/
Tips for ingesting large data sets

Tips for ingesting large data sets

This page:

Related pages:

General strategy

Hopefully, you have a way of logically partitioning the data to be ingested (eg by folder or name pattern) so that the process can be performed in stages.

This avoids very long running processes that may be interrupted (eg by outages.)

If you're unfamiliar with the clients, it is also best to first move a small subset of the data and verify everything worked as it should.

Then, based on the total size of data and the transfer rates you're getting you can proceed with partitioning up into reasonable sized chunks.

Suggested approach

Use the Pawsey python client pshell. 

On the machine you want to run your long running ingestion, create the appropriate commands to move data in chunks or sets.

______

◆ **AIM A**: According to the ingestion tips page, which client should be used for the ingestion?
◆ **AIM B**: Say whether each statement agrees with the ingestion tips page, answering yes or no and quoting the words that decide it. (i) Users who don't know the clients should start by moving a small subset of the data. (ii) The page favors running the entire ingestion as one long process. (iii) Chunk sizes should depend on the total data size and the transfer rates observed.
◆ **AIM C**: Carry the ingestion tips page forward from its last sentence.

◆ **DATA SECTION**:
______

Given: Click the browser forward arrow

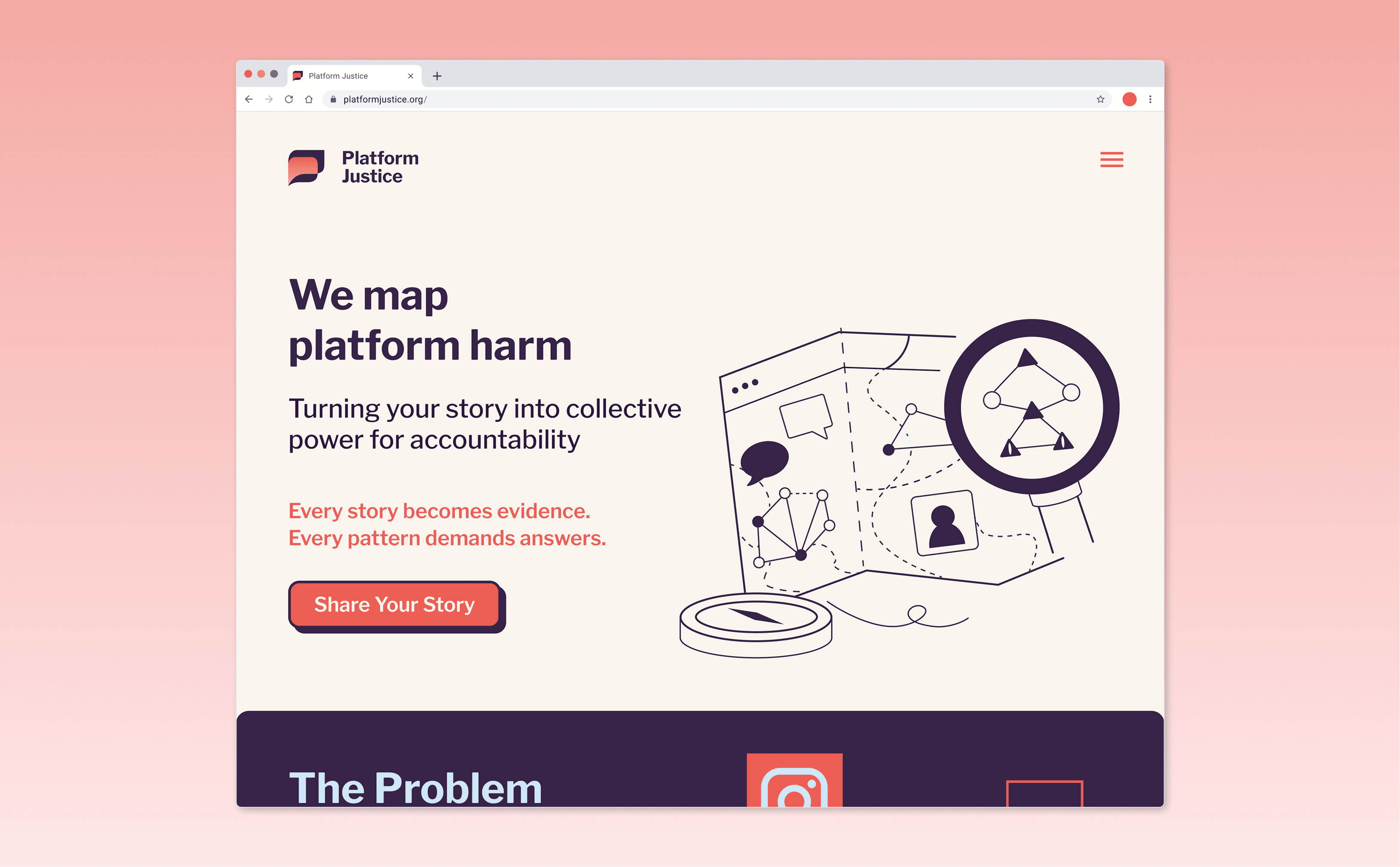Looking at the screenshot, I should (269, 99).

______

◆ **REPLY A**: The Pawsey python client pshell.

◆ **REPLY B**:
(i) Yes: "it is also best to first move a small subset of the data and verify everything worked as it should."
(ii) No: "This avoids very long running processes that may be interrupted (eg by outages.)"
(iii) Yes: "based on the total size of data and the transfer rates you're getting you can proceed with partitioning up into reasonable sized chunks."

◆ **REPLY C**:
eg a text file called set1 might contain the pshell commands:

lcd /local/source
cd /projects/My Project/destination
put directory1
put directory2

Then - assuming you've already logged in and/or created a delegate - run:

nohup pshell -i set1 > set1.log &
tail -f set1.log

If you're SSH'd into this machine - you can log out (or get disconnected) and it won't matter as you can log back in and resume the tail command.

Fallback approach

Use the vendor's (Arcitecta) own client: aterm.jar for the transfers.

Requires Java >=1.7

Create a config file eg aterm.cfg containing:

host=data.pawsey.org.au
transport=https
port=443
domain=ivec

Then start up the client (which will prompt for your Pawsey username and password) using something like:

java -Dmf.cfg=aterm.cfg -jar aterm.jar nogui

You can then use the standard service calls to ingest data. This will most likely be some variant of:

aterm> import -namespace "/projects/my project" /mnt/local/data_directory_1

Verification

Strictly, the most robust approach is to compare all the local crc32 checksums with the corresponding checksums of the ingested files.

This should be relatively easy to do for an initial small test dataset, but much more time consuming for very large collections.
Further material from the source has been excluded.